Acetone complexes for high-performance perovskite photovoltaics with reduced nonradiative recombination

Abstract

Solvent engineering has been widely employed in the preparation of high-quality perovskite films for emerging halide perovskite solar cells (PSCs). However, the heavy use of toxic solvents (such as N-methyl-2-pyrrolidone (NMP), N,N-dimethylformamide (DMF), etc.) has caused critical concerns for health and the environment. Herein, a greener solvent acetone was applied to partially replace DMF and NMP for depositing high-quality perovskite thin films. During the film deposition, an acetone–MAI–PbI₂ intermediate was formed to modulate the crystallization process and reduce the grain boundary gaps to achieve high quality perovskite films.
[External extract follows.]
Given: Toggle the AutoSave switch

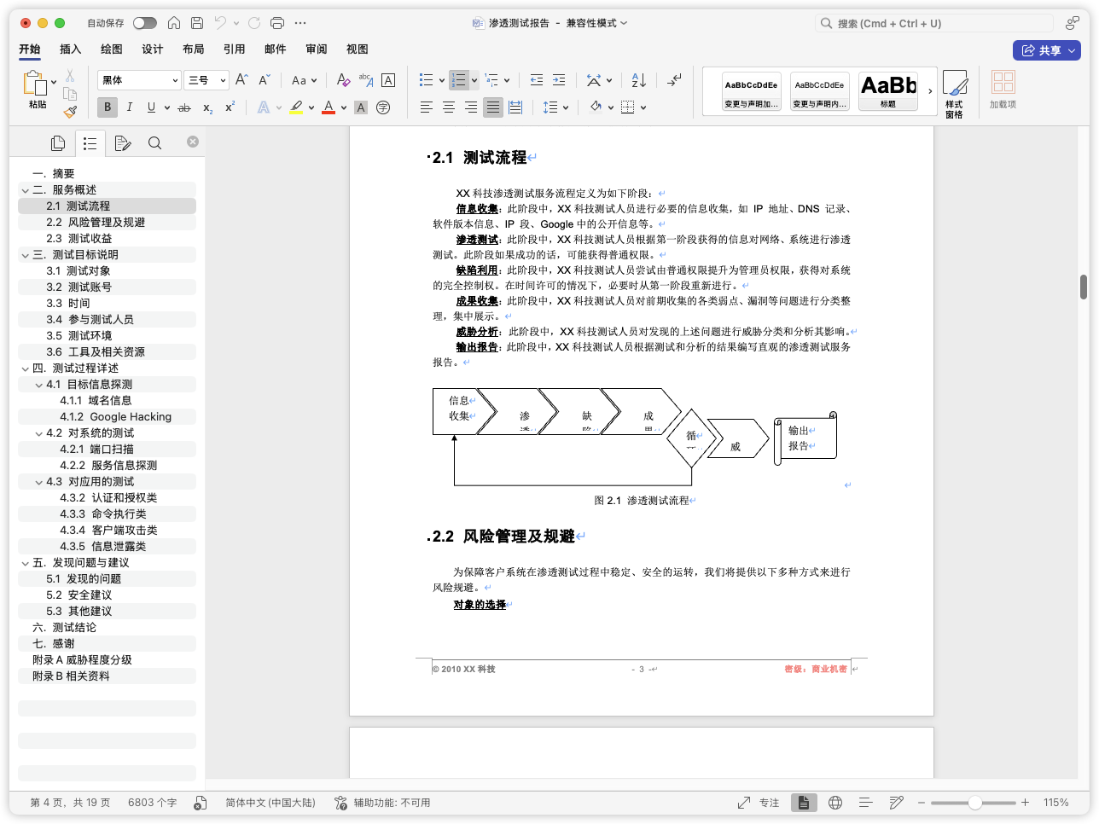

The results of photoluminescence spectroscopy, transient photovoltage decay, and Mott–Schottky analysis indicated that this solvent engineering with acetone enabled suppressed trap-assisted nonradiative recombination and facilitated the charge extraction in the corresponding PSC devices. Consequently, the target devices achieved a power conversion efficiency (PCE) of 19.45%, and the open-circuit voltage was enhanced by 70 mV due to the reduced nonradiative recombination. This work provides an idea to alleviate the toxicity of processing solvents that hinders the mass production of PSCs.